Quando hai iniziato a pensare di scrivere libri sui suppoters/hooligans e perché?

Per anni, prima di cominciare a scrivere "The football factory" ho avuto in testa l'idea che i tifosi erano sempre stati descritti e/o rappresentati in maniera errata, distorta a tal punto che la gente normale aveva di loro una opinione ovviamente sbagliata. Mi dava fastidio e mi annoiava l'ipocrisia generale, pensavo fosse ridicolo che i politici potessero mandare ragazzi in guerra a uccidere migliaia di persone per poi decorarli e, allo stesso tempo, se quegli stessi ragazzi si prendevano a pugni fuori un pub, venivano spediti in prigione. Quando ho cominciato a scrivere, avevo bene in testa "1984" di George Orwell e il potere che ha la gente se solo si unisce per qualcosa. Ecco perché l'intera Trilogia si sviluppa partendo da "The football factory" passando per "Headhunters" per arrivare a "England away" dove tutte le varie mob si uniscono per affrontare il viaggio in Germania. Quello che per me, da giovane, era una guerra tra gang appassionante con annessi e connessi, crescendo e vedendolo con occhi adulti, è diventato un grande gioco più che un mondo di rabbia e odio. L'hooliganismo degli anni 60/70/80 prendeva spunto dall'esperienza delle generazioni precedenti. La seconda guerra mondiale era ancora vivissima nella memoria della gente, civili o militari che fossero all'epoca; a 15 anni, il mio pensiero era solo di stare al pub la domenica pomeriggio con mio padre e i suoi amici, gente che aveva combattuto a Dunquerque, in Normandia, Arnhem o bombardato la Germania dove erano magari stati abbattuti e presi prigionieri. Non raccontavano quello che loro avevano vissuto, noi tutti sapevamo quello che avevano passato. Eravamo così orgogliosi di essere Inglesi, così orgogliosi di questa gente che aveva combattuto per noi ed aveva evitato che l'Europa crollasse. La tv trasmetteva ore di film di guerra. Guerra e football, ecco cosa avevamo. E noi, sulle terraces, negli stadi volevamo emulare i nostri vecchi. Ecco perché la figura di Bill Farrell è così essenziale e presente in "The football factory".

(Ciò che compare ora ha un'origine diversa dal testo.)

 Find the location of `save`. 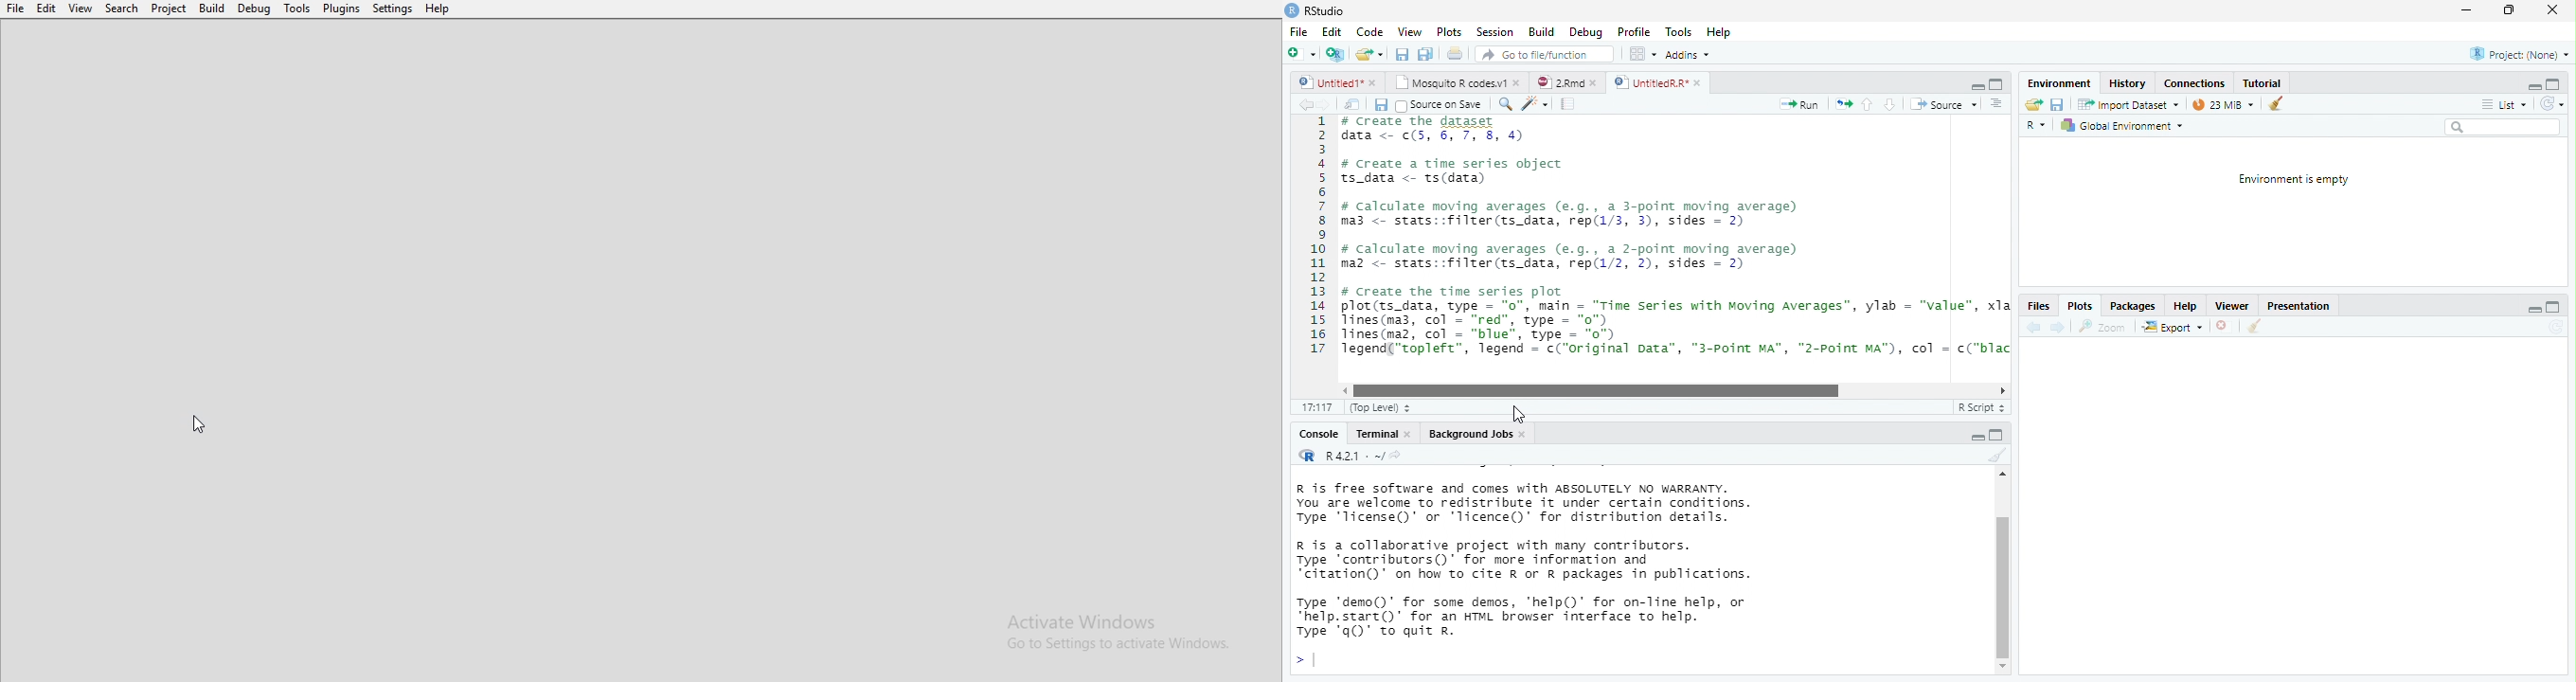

Dopo l’uscita di “The football facotory” si è sviluppata una vera e propria letteratura hooligans. Tra tutti quelli usciti quali sono quelli che ti hanno colpito di più?

La maggior parte dei libri che hanno seguito "The football factory" non sono romanzi. I miei favoriti sono i primi usciti, come "Hoolifan" di Martin King e Martin Knight oppure "Guvnors" di Mickey Francis. Il primo analizza il tutto con occhio londinese, il secondo invece ha la visuale dell'Inghilterra del nord.

"The football factory" è stato anche un bel film, c'è stata la tua supervisione? se si quali sono stati i problemi? come giudichi il lavoro finale?

Ho partecipato alla stesura iniziale della sceneggiatura, ma poi un film cresce da solo ed è compito del regista farlo diventare film, quindi il mio apporto è finito lì. Credo che non ricalchi pienamente i libri, ma se pensi a tutti i problemi che possono capitare lavorando a un film sull'hooliganismo con tutte le sue sfaccettature, beh... alla fine sono molto soddisfatto! Il lato "politico" è stato un po' sfumato, ma comunque è piacevole ed autentico. Questo anche grazie agli attori, la loro spontaneità ha fatto la differenza.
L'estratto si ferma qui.